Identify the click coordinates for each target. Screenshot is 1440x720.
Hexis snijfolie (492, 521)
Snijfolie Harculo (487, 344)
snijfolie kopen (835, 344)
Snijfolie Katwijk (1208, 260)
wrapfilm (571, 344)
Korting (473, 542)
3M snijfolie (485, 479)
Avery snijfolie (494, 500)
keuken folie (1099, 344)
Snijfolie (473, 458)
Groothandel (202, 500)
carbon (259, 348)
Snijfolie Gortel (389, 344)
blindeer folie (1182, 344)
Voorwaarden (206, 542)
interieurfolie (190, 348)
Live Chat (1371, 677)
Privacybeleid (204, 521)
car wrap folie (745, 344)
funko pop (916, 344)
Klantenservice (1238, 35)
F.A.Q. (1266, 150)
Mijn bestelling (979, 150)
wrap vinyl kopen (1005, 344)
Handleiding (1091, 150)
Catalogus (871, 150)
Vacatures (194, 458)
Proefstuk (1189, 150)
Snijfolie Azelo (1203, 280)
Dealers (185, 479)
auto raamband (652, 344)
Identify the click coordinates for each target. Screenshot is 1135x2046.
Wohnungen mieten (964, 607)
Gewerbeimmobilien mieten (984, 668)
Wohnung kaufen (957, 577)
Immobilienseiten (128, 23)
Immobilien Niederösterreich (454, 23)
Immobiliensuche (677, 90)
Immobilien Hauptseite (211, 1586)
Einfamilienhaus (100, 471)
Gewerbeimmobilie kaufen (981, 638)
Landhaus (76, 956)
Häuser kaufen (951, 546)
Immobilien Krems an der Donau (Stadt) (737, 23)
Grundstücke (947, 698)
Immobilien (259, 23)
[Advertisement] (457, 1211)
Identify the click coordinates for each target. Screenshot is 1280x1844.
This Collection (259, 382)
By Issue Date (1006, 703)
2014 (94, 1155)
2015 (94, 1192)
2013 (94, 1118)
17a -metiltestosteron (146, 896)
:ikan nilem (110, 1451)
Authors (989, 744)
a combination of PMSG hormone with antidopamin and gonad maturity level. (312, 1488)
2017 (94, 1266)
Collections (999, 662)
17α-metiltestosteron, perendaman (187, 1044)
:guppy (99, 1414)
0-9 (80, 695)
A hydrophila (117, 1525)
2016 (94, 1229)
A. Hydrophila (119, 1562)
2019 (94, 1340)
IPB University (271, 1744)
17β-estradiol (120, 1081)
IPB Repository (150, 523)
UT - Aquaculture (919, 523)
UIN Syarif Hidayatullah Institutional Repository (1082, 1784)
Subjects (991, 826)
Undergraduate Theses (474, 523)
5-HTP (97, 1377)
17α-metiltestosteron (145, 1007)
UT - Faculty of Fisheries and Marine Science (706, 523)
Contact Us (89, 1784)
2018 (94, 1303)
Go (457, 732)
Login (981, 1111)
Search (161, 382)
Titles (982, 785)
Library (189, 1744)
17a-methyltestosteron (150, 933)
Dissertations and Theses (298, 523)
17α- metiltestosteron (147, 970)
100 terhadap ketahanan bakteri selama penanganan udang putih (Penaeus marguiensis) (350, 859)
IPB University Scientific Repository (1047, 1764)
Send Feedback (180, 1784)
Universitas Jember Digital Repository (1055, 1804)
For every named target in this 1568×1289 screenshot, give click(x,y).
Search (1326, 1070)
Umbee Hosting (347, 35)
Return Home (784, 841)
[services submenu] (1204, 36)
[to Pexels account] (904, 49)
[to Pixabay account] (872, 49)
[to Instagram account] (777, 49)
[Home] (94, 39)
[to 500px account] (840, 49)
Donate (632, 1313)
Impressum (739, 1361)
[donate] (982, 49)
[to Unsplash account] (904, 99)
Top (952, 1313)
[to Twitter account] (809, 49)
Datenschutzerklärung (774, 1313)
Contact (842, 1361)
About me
______
### Your objective
Render every line of the records above as a JSON array of strings, one string per line, leaving out any blank lines.

### Result
[
  "Identify the click coordinates for each target. Screenshot is 1440x720.",
  "Hexis snijfolie (492, 521)",
  "Snijfolie Harculo (487, 344)",
  "snijfolie kopen (835, 344)",
  "Snijfolie Katwijk (1208, 260)",
  "wrapfilm (571, 344)",
  "Korting (473, 542)",
  "3M snijfolie (485, 479)",
  "Avery snijfolie (494, 500)",
  "keuken folie (1099, 344)",
  "Snijfolie (473, 458)",
  "Groothandel (202, 500)",
  "carbon (259, 348)",
  "Snijfolie Gortel (389, 344)",
  "blindeer folie (1182, 344)",
  "Voorwaarden (206, 542)",
  "interieurfolie (190, 348)",
  "Live Chat (1371, 677)",
  "Privacybeleid (204, 521)",
  "car wrap folie (745, 344)",
  "funko pop (916, 344)",
  "Klantenservice (1238, 35)",
  "F.A.Q. (1266, 150)",
  "Mijn bestelling (979, 150)",
  "wrap vinyl kopen (1005, 344)",
  "Handleiding (1091, 150)",
  "Catalogus (871, 150)",
  "Vacatures (194, 458)",
  "Proefstuk (1189, 150)",
  "Snijfolie Azelo (1203, 280)",
  "Dealers (185, 479)",
  "auto raamband (652, 344)",
  "Identify the click coordinates for each target. Screenshot is 1135x2046.",
  "Wohnungen mieten (964, 607)",
  "Gewerbeimmobilien mieten (984, 668)",
  "Wohnung kaufen (957, 577)",
  "Immobilienseiten (128, 23)",
  "Immobilien Niederösterreich (454, 23)",
  "Immobiliensuche (677, 90)",
  "Immobilien Hauptseite (211, 1586)",
  "Einfamilienhaus (100, 471)",
  "Gewerbeimmobilie kaufen (981, 638)",
  "Landhaus (76, 956)",
  "Häuser kaufen (951, 546)",
  "Immobilien Krems an der Donau (Stadt) (737, 23)",
  "Grundstücke (947, 698)",
  "Immobilien (259, 23)",
  "[Advertisement] (457, 1211)",
  "Identify the click coordinates for each target. Screenshot is 1280x1844.",
  "This Collection (259, 382)",
  "By Issue Date (1006, 703)",
  "2014 (94, 1155)",
  "2015 (94, 1192)",
  "2013 (94, 1118)",
  "17a -metiltestosteron (146, 896)",
  ":ikan nilem (110, 1451)",
  "Authors (989, 744)",
  "a combination of PMSG hormone with antidopamin and gonad maturity level. (312, 1488)",
  "2017 (94, 1266)",
  "Collections (999, 662)",
  "17α-metiltestosteron, perendaman (187, 1044)",
  ":guppy (99, 1414)",
  "0-9 (80, 695)",
  "A hydrophila (117, 1525)",
  "2016 (94, 1229)",
  "A. Hydrophila (119, 1562)",
  "2019 (94, 1340)",
  "IPB University (271, 1744)",
  "17β-estradiol (120, 1081)",
  "IPB Repository (150, 523)",
  "UT - Aquaculture (919, 523)",
  "UIN Syarif Hidayatullah Institutional Repository (1082, 1784)",
  "Subjects (991, 826)",
  "Undergraduate Theses (474, 523)",
  "5-HTP (97, 1377)",
  "17α-metiltestosteron (145, 1007)",
  "UT - Faculty of Fisheries and Marine Science (706, 523)",
  "Contact Us (89, 1784)",
  "2018 (94, 1303)",
  "Go (457, 732)",
  "Login (981, 1111)",
  "Search (161, 382)",
  "Titles (982, 785)",
  "Library (189, 1744)",
  "17a-methyltestosteron (150, 933)",
  "Dissertations and Theses (298, 523)",
  "17α- metiltestosteron (147, 970)",
  "100 terhadap ketahanan bakteri selama penanganan udang putih (Penaeus marguiensis) (350, 859)",
  "IPB University Scientific Repository (1047, 1764)",
  "Send Feedback (180, 1784)",
  "Universitas Jember Digital Repository (1055, 1804)",
  "For every named target in this 1568×1289 screenshot, give click(x,y).",
  "Search (1326, 1070)",
  "Umbee Hosting (347, 35)",
  "Return Home (784, 841)",
  "[services submenu] (1204, 36)",
  "[to Pexels account] (904, 49)",
  "[to Pixabay account] (872, 49)",
  "[to Instagram account] (777, 49)",
  "[Home] (94, 39)",
  "[to 500px account] (840, 49)",
  "Donate (632, 1313)",
  "Impressum (739, 1361)",
  "[donate] (982, 49)",
  "[to Unsplash account] (904, 99)",
  "Top (952, 1313)",
  "[to Twitter account] (809, 49)",
  "Datenschutzerklärung (774, 1313)",
  "Contact (842, 1361)",
  "About me"
]